• **Supplied records**
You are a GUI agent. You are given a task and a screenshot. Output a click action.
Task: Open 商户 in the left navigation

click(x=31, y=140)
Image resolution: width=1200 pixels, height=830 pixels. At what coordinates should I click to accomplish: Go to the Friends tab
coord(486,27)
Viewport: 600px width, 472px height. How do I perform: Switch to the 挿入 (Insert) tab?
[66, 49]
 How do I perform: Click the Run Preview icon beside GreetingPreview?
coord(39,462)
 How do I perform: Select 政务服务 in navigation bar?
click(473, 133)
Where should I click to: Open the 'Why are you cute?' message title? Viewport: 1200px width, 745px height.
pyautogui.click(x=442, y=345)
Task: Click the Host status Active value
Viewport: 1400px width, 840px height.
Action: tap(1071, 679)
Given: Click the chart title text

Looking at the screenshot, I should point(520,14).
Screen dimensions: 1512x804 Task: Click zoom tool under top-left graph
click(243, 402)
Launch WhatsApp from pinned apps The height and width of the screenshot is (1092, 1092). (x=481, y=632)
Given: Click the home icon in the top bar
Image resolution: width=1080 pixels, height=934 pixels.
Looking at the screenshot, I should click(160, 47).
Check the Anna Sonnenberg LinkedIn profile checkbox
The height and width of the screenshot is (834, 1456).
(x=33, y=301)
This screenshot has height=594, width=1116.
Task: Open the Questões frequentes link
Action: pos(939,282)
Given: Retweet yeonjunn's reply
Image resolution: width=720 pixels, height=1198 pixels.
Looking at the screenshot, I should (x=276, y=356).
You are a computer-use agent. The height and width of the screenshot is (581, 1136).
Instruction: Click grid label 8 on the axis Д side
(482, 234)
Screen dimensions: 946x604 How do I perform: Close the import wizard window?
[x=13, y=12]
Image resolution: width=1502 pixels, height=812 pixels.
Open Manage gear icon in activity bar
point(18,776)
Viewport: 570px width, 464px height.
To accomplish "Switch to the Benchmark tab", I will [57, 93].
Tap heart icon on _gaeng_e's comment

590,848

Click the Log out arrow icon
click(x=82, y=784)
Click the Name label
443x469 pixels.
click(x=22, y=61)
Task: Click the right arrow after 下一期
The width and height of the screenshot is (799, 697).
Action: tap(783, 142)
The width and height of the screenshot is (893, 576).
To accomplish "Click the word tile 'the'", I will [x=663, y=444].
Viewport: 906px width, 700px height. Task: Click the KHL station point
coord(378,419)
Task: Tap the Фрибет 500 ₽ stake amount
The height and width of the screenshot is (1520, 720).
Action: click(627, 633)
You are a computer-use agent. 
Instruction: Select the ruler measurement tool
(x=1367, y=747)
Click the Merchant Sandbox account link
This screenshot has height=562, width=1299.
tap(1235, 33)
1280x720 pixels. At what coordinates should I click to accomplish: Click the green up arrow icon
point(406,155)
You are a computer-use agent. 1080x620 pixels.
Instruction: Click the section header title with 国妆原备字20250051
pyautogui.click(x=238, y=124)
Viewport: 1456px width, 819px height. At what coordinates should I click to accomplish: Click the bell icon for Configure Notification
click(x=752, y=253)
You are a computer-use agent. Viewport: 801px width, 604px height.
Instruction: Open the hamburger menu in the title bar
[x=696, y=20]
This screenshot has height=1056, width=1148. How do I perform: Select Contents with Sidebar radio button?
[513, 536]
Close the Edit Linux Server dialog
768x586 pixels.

• **Stated problem**
Reproduce all the entries above, substituting "Window size" for every occurrence of "Viewport" and leaving everything else unchanged.

• **Answer to this task**
You are a GUI agent. You are given a task and a screenshot. Output a click action.
Task: Open 商户 in the left navigation

click(x=31, y=140)
Image resolution: width=1200 pixels, height=830 pixels. At what coordinates should I click to accomplish: Go to the Friends tab
coord(486,27)
Window size: 600px width, 472px height. How do I perform: Switch to the 挿入 (Insert) tab?
[66, 49]
 How do I perform: Click the Run Preview icon beside GreetingPreview?
coord(39,462)
 How do I perform: Select 政务服务 in navigation bar?
click(473, 133)
Where should I click to: Open the 'Why are you cute?' message title? Window size: 1200px width, 745px height.
pyautogui.click(x=442, y=345)
Task: Click the Host status Active value
Window size: 1400px width, 840px height.
Action: tap(1071, 679)
Given: Click the chart title text

Looking at the screenshot, I should point(520,14).
Screen dimensions: 1512x804 Task: Click zoom tool under top-left graph
click(243, 402)
Launch WhatsApp from pinned apps The height and width of the screenshot is (1092, 1092). (x=481, y=632)
Given: Click the home icon in the top bar
Image resolution: width=1080 pixels, height=934 pixels.
Looking at the screenshot, I should click(160, 47).
Check the Anna Sonnenberg LinkedIn profile checkbox
The height and width of the screenshot is (834, 1456).
(x=33, y=301)
This screenshot has height=594, width=1116.
Task: Open the Questões frequentes link
Action: pos(939,282)
Given: Retweet yeonjunn's reply
Image resolution: width=720 pixels, height=1198 pixels.
Looking at the screenshot, I should (x=276, y=356).
You are a computer-use agent. The height and width of the screenshot is (581, 1136).
Instruction: Click grid label 8 on the axis Д side
(482, 234)
Screen dimensions: 946x604 How do I perform: Close the import wizard window?
[x=13, y=12]
Image resolution: width=1502 pixels, height=812 pixels.
Open Manage gear icon in activity bar
point(18,776)
Window size: 570px width, 464px height.
To accomplish "Switch to the Benchmark tab", I will [57, 93].
Tap heart icon on _gaeng_e's comment

590,848

Click the Log out arrow icon
click(x=82, y=784)
Click the Name label
443x469 pixels.
click(x=22, y=61)
Task: Click the right arrow after 下一期
The width and height of the screenshot is (799, 697).
Action: tap(783, 142)
The width and height of the screenshot is (893, 576).
To accomplish "Click the word tile 'the'", I will [x=663, y=444].
Window size: 906px width, 700px height. Task: Click the KHL station point
coord(378,419)
Task: Tap the Фрибет 500 ₽ stake amount
The height and width of the screenshot is (1520, 720).
Action: click(627, 633)
You are a computer-use agent. 
Instruction: Select the ruler measurement tool
(x=1367, y=747)
Click the Merchant Sandbox account link
This screenshot has height=562, width=1299.
tap(1235, 33)
1280x720 pixels. At what coordinates should I click to accomplish: Click the green up arrow icon
point(406,155)
You are a computer-use agent. 1080x620 pixels.
Instruction: Click the section header title with 国妆原备字20250051
pyautogui.click(x=238, y=124)
Window size: 1456px width, 819px height. At what coordinates should I click to accomplish: Click the bell icon for Configure Notification
click(x=752, y=253)
You are a computer-use agent. Window size: 801px width, 604px height.
Instruction: Open the hamburger menu in the title bar
[x=696, y=20]
This screenshot has height=1056, width=1148. How do I perform: Select Contents with Sidebar radio button?
[513, 536]
Close the Edit Linux Server dialog
768x586 pixels.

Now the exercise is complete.